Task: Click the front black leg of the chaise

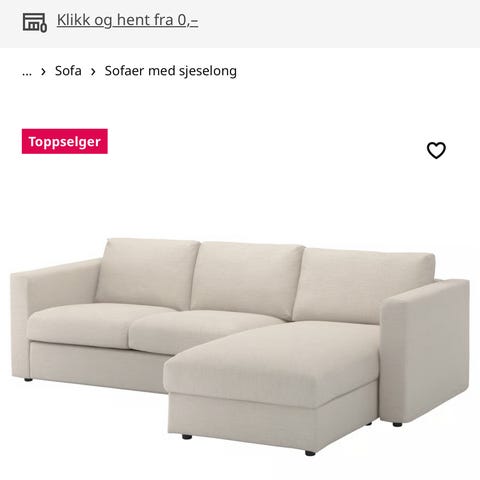Action: click(x=310, y=453)
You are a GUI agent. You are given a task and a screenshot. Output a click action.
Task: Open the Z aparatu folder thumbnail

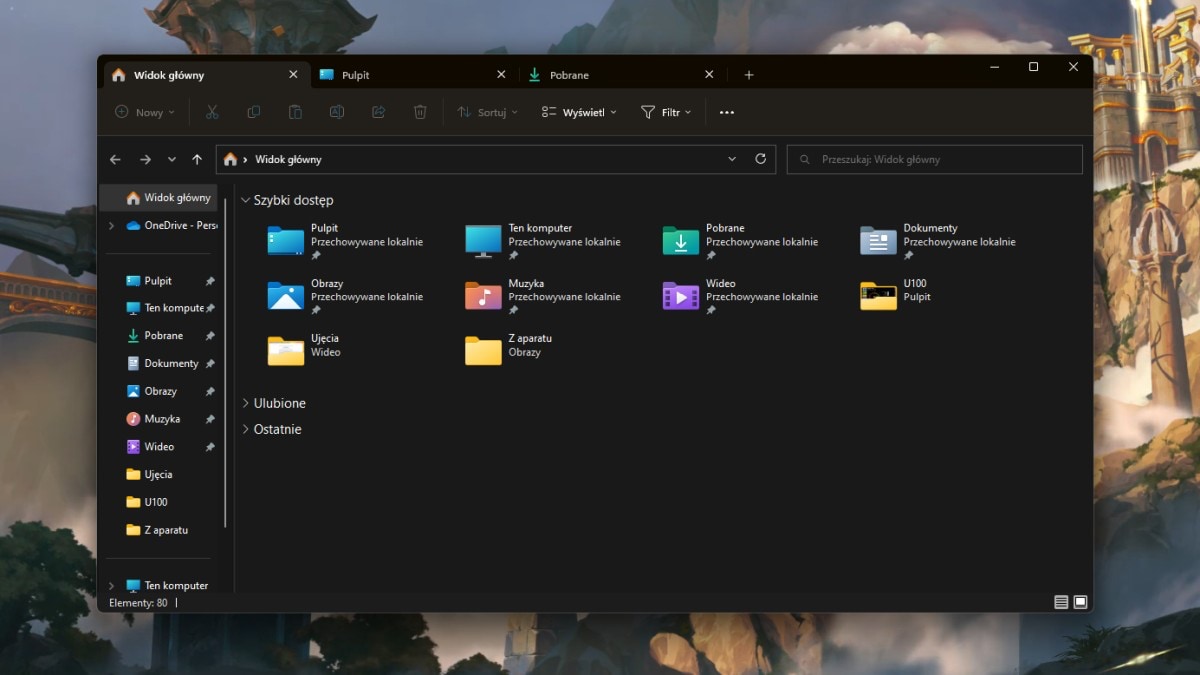pyautogui.click(x=483, y=350)
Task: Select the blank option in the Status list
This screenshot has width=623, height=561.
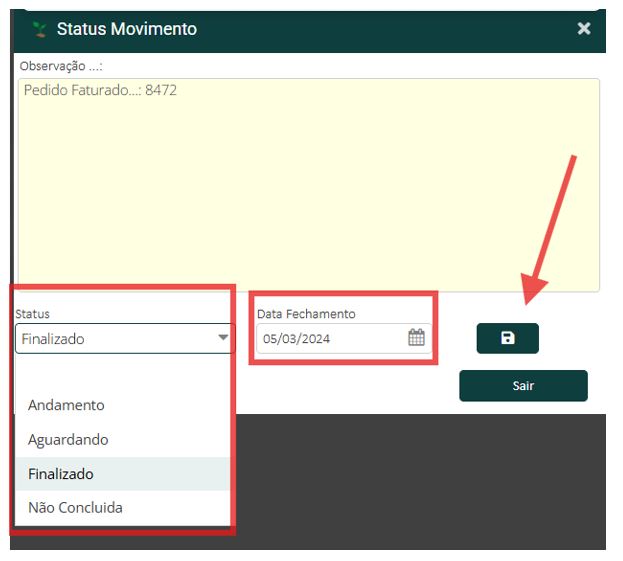Action: [x=122, y=372]
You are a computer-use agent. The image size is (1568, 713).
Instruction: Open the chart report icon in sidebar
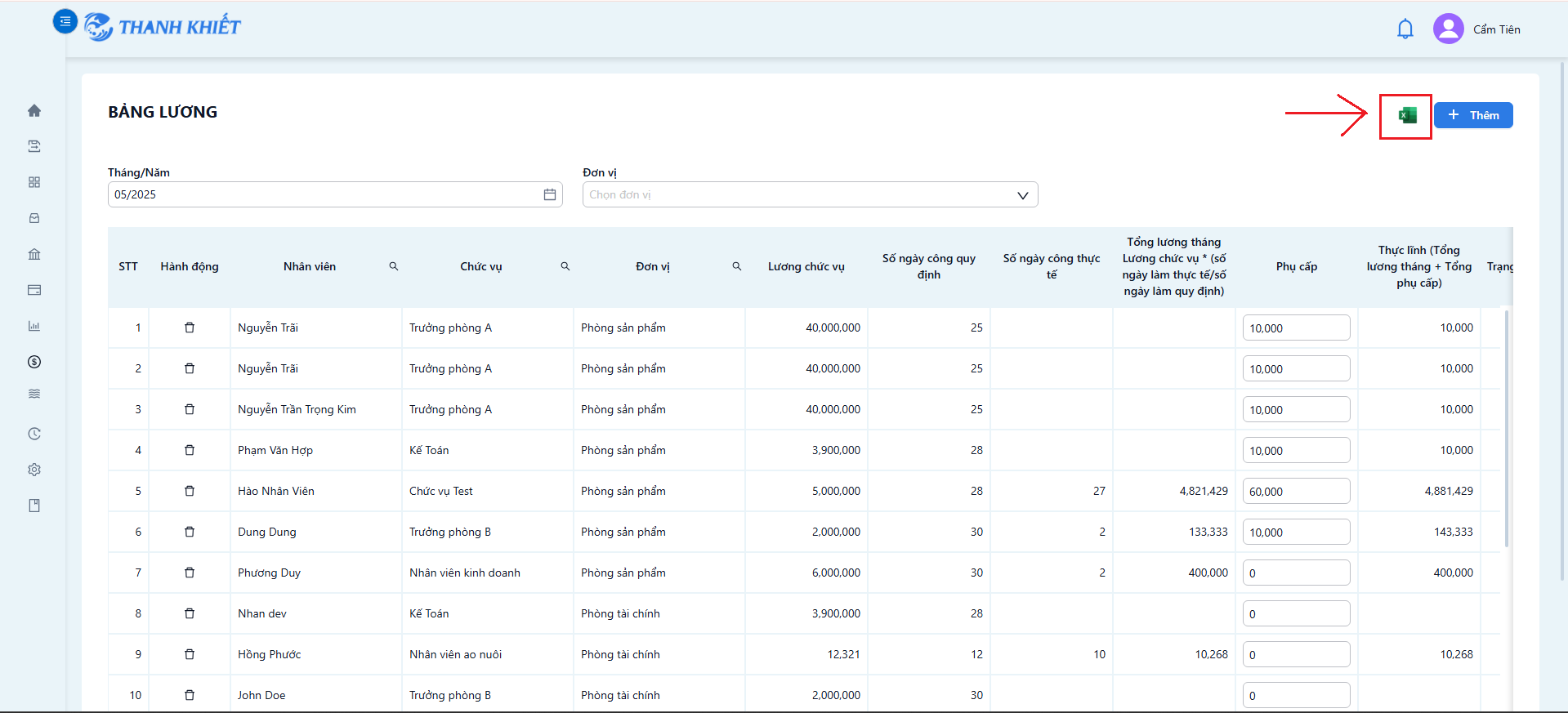34,326
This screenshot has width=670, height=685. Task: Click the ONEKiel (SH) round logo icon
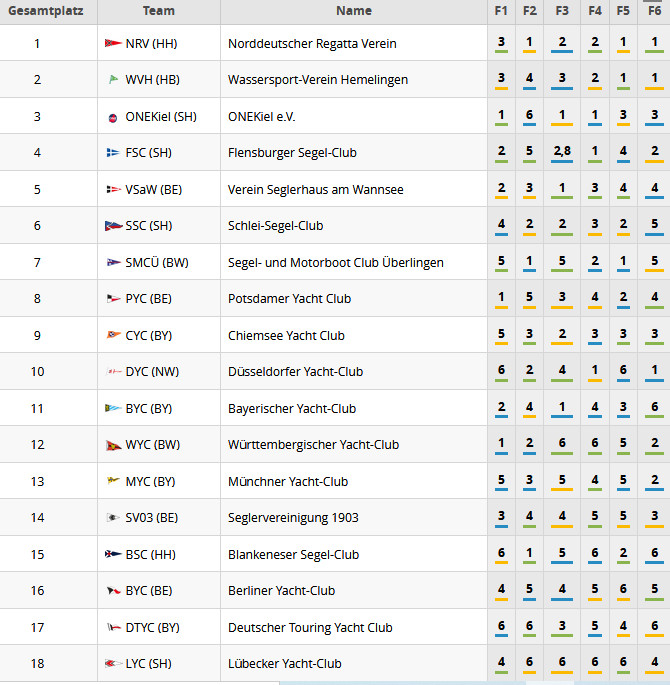coord(112,117)
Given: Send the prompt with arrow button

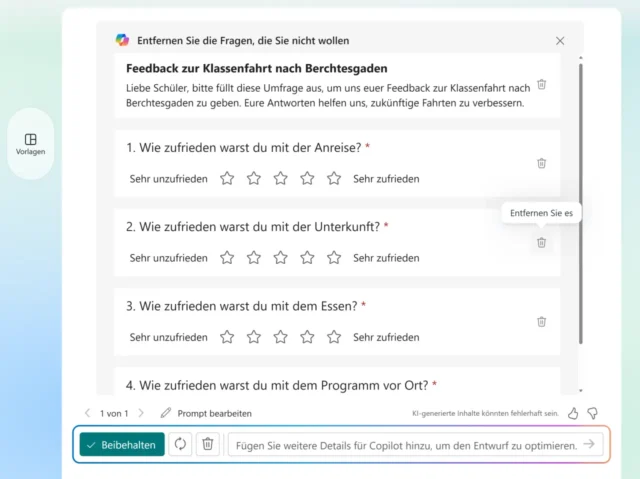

# ABOUT THIS EXERCISE
Each line from the one containing "Task: Select the" through the end of the listing is to be set down exactly, with all pictures left out.

# ANSWER FOR THIS EXERCISE
Task: Select the blank option in the Status list
This screenshot has width=623, height=561.
Action: [x=122, y=372]
You are a computer-use agent. The image size is (1568, 713).
Instruction: Open the chart report icon in sidebar
34,326
This screenshot has width=670, height=685. Task: Click the ONEKiel (SH) round logo icon
coord(112,117)
Given: Send the prompt with arrow button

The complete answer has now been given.